Bill ran the company, then sold it to Baxter Healthcare Corporation in 1986 for tens of millions of dollars in anticipated royalties, which would come in quarterly payouts. Horowitz believed he should have been cut in on the deal, so he filed a lawsuit against Bill and Baxter in June 1990. He cited a dozen causes of action, including the failure to pay royalties, interfering with Horowitz's business activities, unfair competition, and antitrust violations. After that, the only contact Horowitz had with Bill, he said, was through their attorneys.
Bill and Baxter countersued, and Horowitz followed up with two more lawsuits, in 1992 and 1993, with claims of fraudulent misappropriation and deception. Bill responded by saying that Horowitz “has engaged in conduct that constitutes a waiver of his rights,” that he had “unclean hands,” and that he was simply trying to circumvent the pending arbitration process by filing more lawsuits.
This extensive legal battle became very expensive, complicated, and time-consuming. Bill had received tens of millions in royalties from the blood-plasma device since 1986. However, since the 1990 lawsuit, the disputed half of the quarterly payments had been going into a holding fund Bill couldn't touch, known as an interpleader account, until the courts could decide whether to grant Horowitz's claim.
Between October 24, 1991, and December 9, 1993, a three-person arbitration panel conducted 126 days of hearings, involving twenty-three witnesses and 1,500 exhibits. More than seventeen thousand pages of court transcripts were generated, and more than 850 pages' worth of final briefs were submitted. Final arguments were heard in May 1994.
Horowitz claimed to have lost an estimated $25 million in royalties over a fourteen-year period, and he wanted to be compensated. Accusing Bill and Baxter of secretly conspiring to amend the patent and use the technology to develop products, he tried to block the use of the patent, which, in turn, Bill and Baxter said cost them money.
This highly technical, scientific, and legal morass ended up incurring hundreds of thousands of dollars just to pay the arbitrators, not to mention the millions in legal fees for all the parties involved.
Â
Â
On the personal side, Bill was described as loving, extremely affectionate with his children, and also very giving to Nanette and her children. But it caused concern for Kim to see him being so affectionate toward Nanette, when his girlfrield didn't seem to return that affection.
“I felt like it was just a little strange and not very romantic,” Kim said.
Patrick said his brother was very generous, pointing to the time when Bill and Sue took in Patrick's young adopted Korean daughter while she worked out some personal issues. Bill was also a very giving donor to other causes, both on foreign land and at home.
Patrick said Bill always taught his family that because they were more fortunate than most, he wanted his children “to be pilgrims, if you will, and go to some of these places in Mexico or Central America and give back, help them by bringing gifts and wheelchairs and stuff like that down there.”

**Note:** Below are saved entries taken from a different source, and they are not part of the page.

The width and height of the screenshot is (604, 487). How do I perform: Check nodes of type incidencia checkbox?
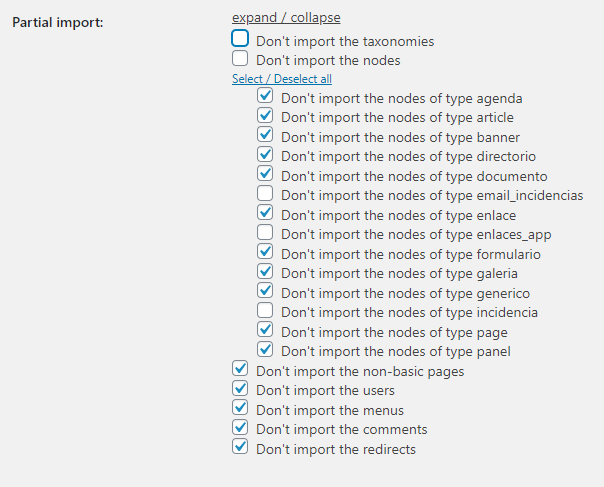click(265, 311)
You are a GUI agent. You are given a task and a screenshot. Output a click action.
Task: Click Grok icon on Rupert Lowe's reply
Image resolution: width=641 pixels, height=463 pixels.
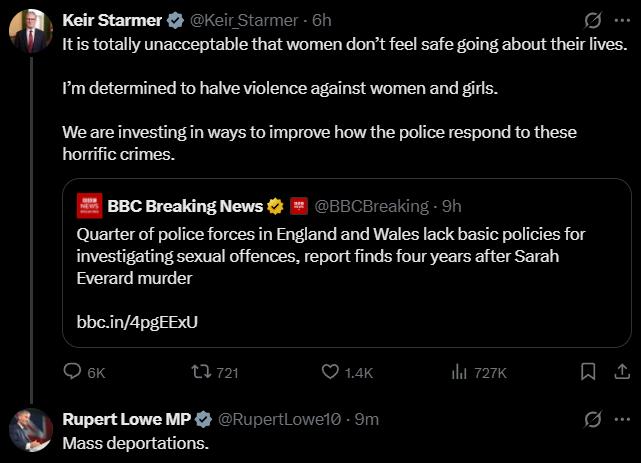[x=592, y=418]
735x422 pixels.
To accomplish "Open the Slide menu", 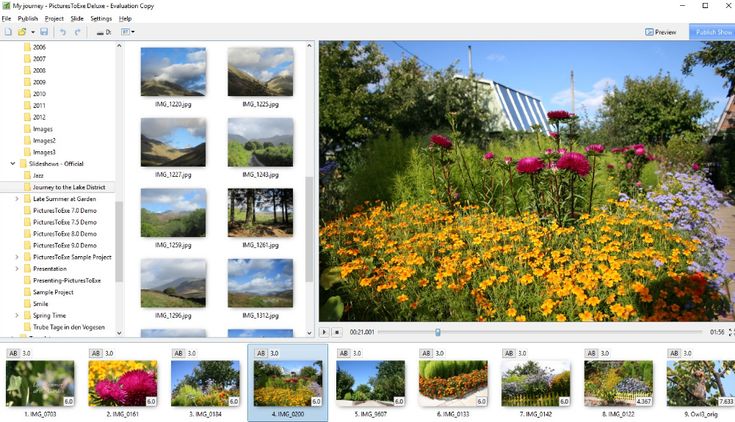I will pyautogui.click(x=76, y=18).
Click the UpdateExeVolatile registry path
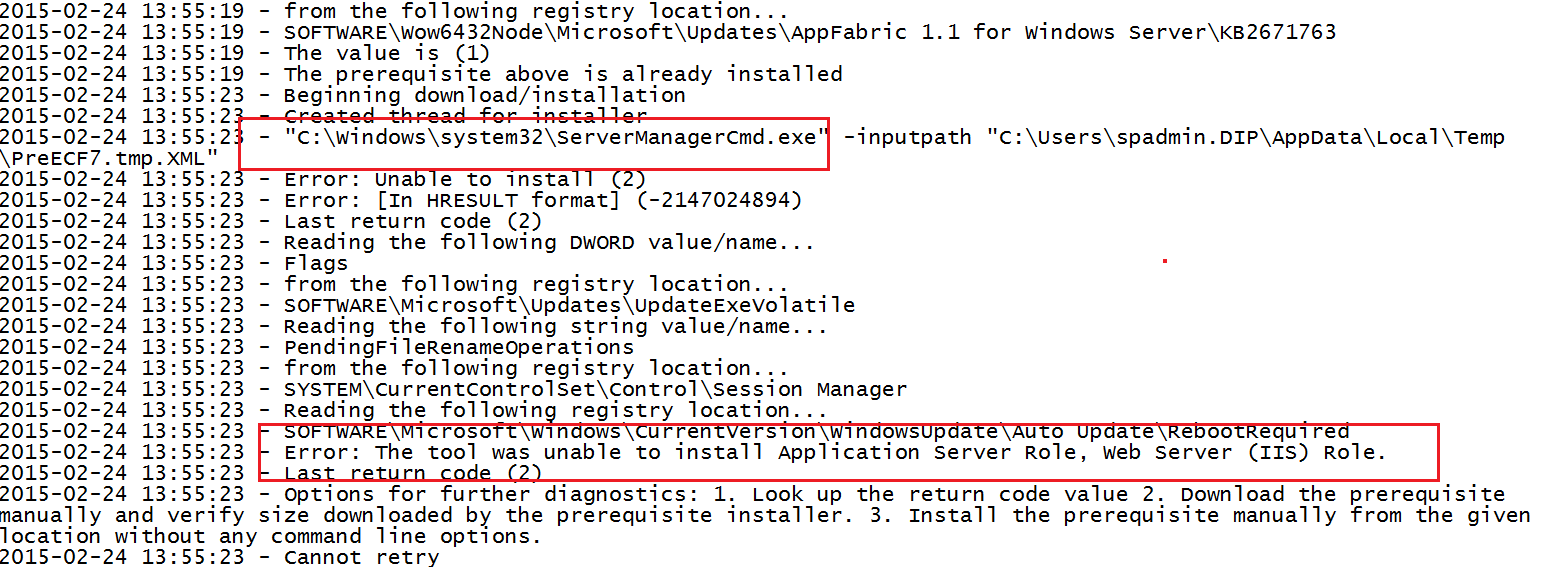Viewport: 1548px width, 567px height. [570, 306]
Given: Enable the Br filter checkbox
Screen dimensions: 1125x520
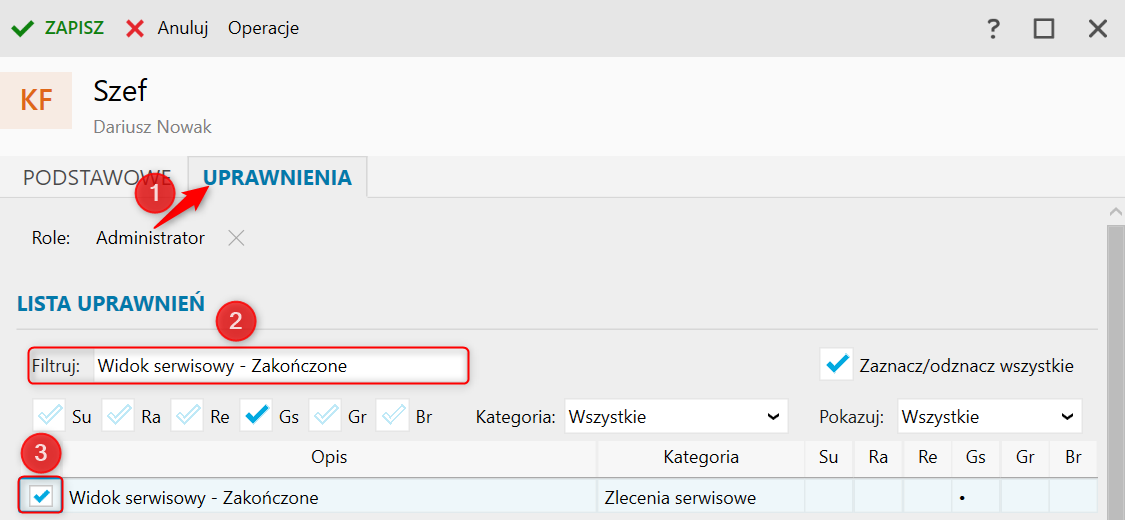Looking at the screenshot, I should [x=394, y=415].
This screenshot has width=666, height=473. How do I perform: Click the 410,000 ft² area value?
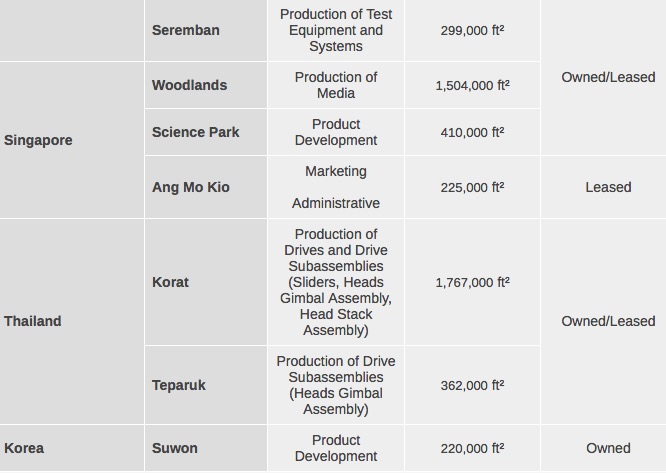point(472,132)
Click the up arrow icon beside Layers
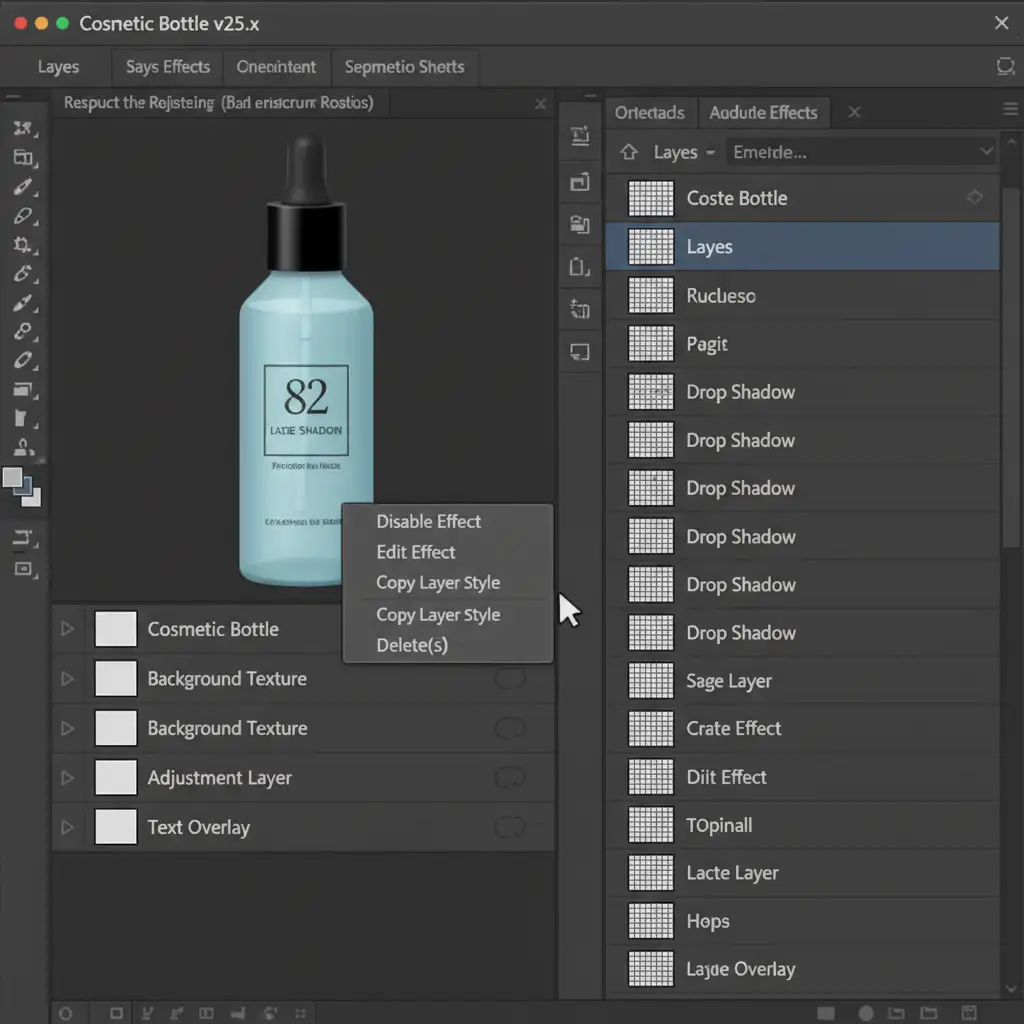The image size is (1024, 1024). tap(629, 152)
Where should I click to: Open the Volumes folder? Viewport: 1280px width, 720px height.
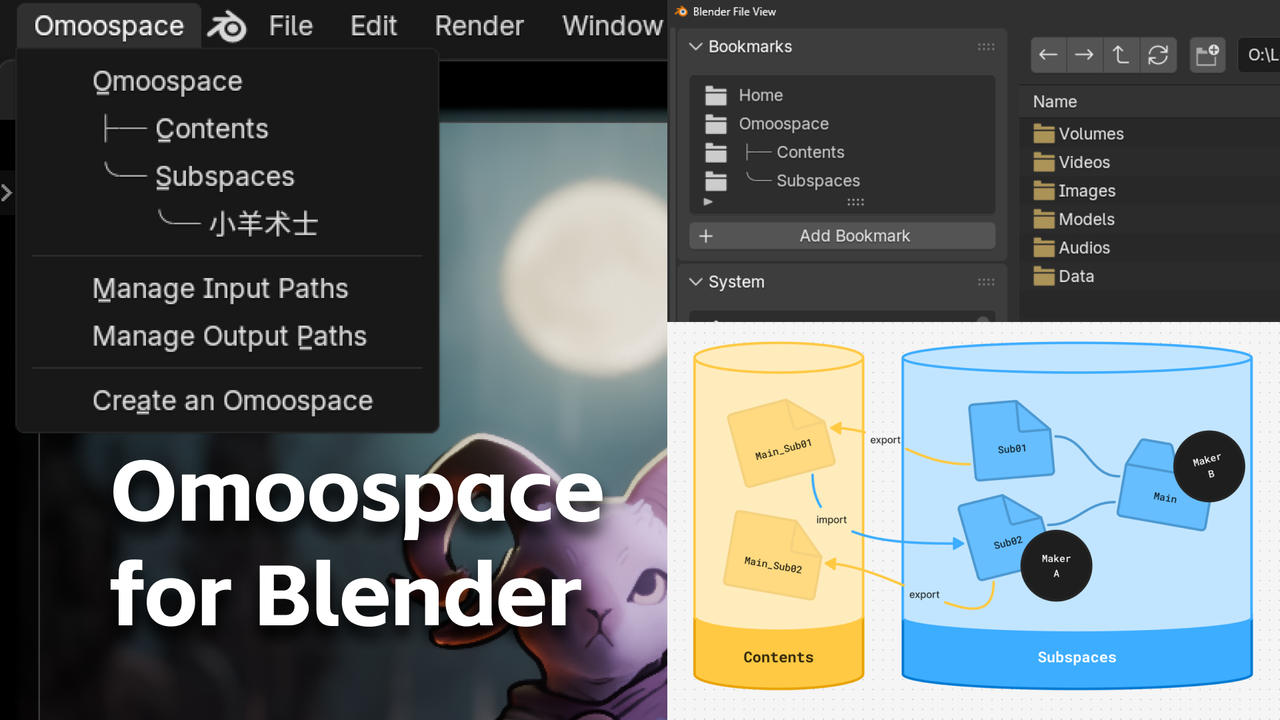(1090, 134)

The message sunk in. Kim not only went to work in orphanages in Mexico during college, she also tried to live her entire life by the credo Bill taught them.
“My dad never took his successes to heart,” she said.
But according to Bill's cousin Barbara, he was not so generous with his money and goodwill when it came to his wife, Sue. Early on, as he was trying to get ahead in the business world, Barbara said Bill “would dictate to [Sue] what to wear, where she had to go with him. To me, he treated her somewhat like she had to do what he said.”
“Bill was a very controlling individual,” Barbara said. “And when they started out, they didn't have any money, like the rest of us. . . . They had a child right away. He couldn't get any help from his family because they weren't in any position to help him.”
Later, after he and his businesses started earning money, she said, “[Bill] would make it a point that it was
his
money . . . and he would make a point of saying that it wasn't [Sue's], because she didn't work for it.”